How is your position within a Civ (King, Duke, etc.) determined? Is it random, or based upon recent activity, or what?
There are 4 ranks: King, Prince, Duke, Commoner.
When you first join a civ, you start at the bottom rank - Commoner.
When you get a
Medal, you get promoted to the top of the
next rank. For example, if there are 4 dukes, you will be the topmost of the 4 Duke from a Commoner. Everyone else gets pushed down by 1 position between the positions you jumped from to your new position. So in order to become King, you must earn a Medal while being a Prince.
You earn a medal by:
A) Being the first player in your civ to reach each population size
B) Contributing the most science beakers to a tech that gets completed
C) Having the biggest contributing army strength in a civ-vs-civ war that your civ wins.

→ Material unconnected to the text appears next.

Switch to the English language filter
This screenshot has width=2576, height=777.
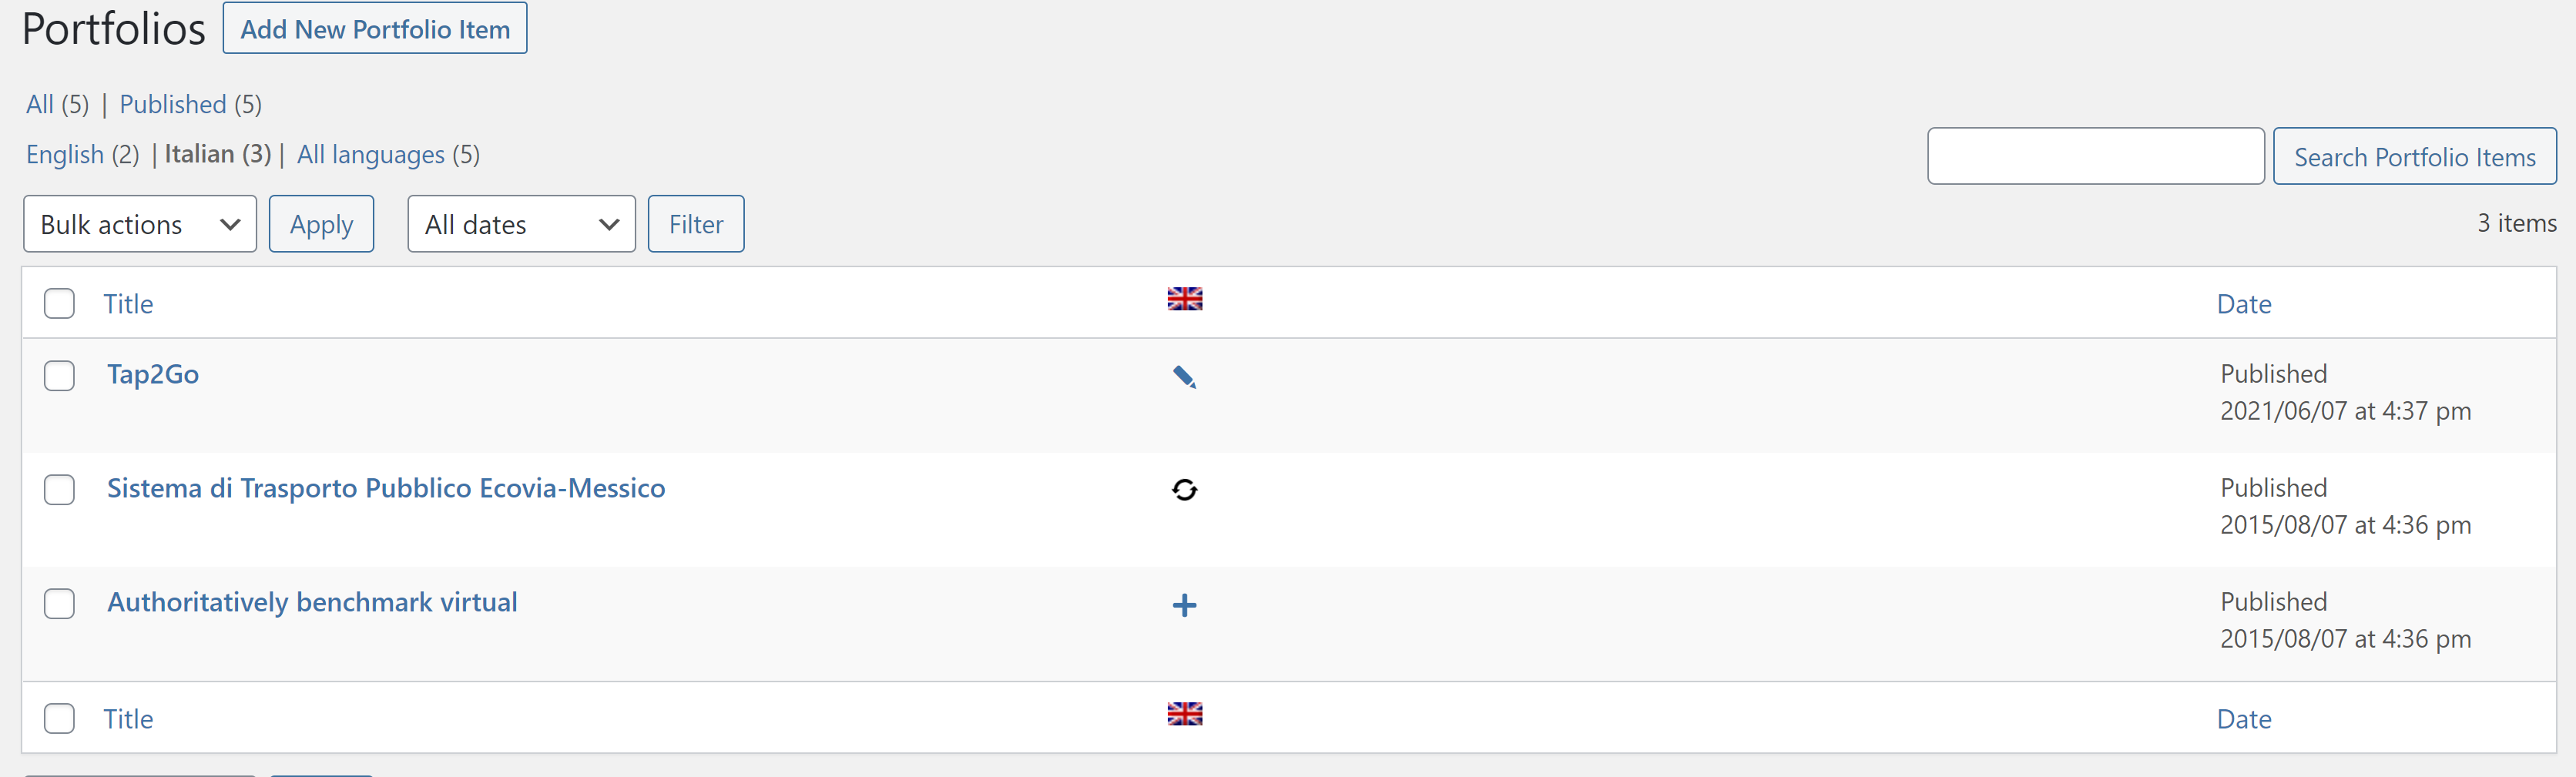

D) Being the first player in your civ to reach certain Gold milestones.
E) When you build a Wonder of the World, you have a chance to be selected for a Medal among all players that contributed Great Persons to it.
F) Being the first in your civ to build a Ginormous anything.
G) When you win contests and certain auctions (on the Market screen).
Does anyone know if artillery units require metallurgy? Metallurgy isn't required for industrialization, so I just want to make sure our last-ditch effort of to survive of getting industrialization for the artillery before an upcoming battle starts isn't in vain.
Artillery requires the "Industrialization" tech. Metallurgy is not a prerequisite for Industrialization. Cannons (from Metallurgy) will upgrade to Artillery. If you don't have Metallurgy, then you can't have Cannon units to begin with. If you had any because you were in another civ or something, they would be hidden from view and be unusable until you unlock Metallurgy again.
How do you build wonders? (It explained it in the tutorial, but I can't find ANYTHING.)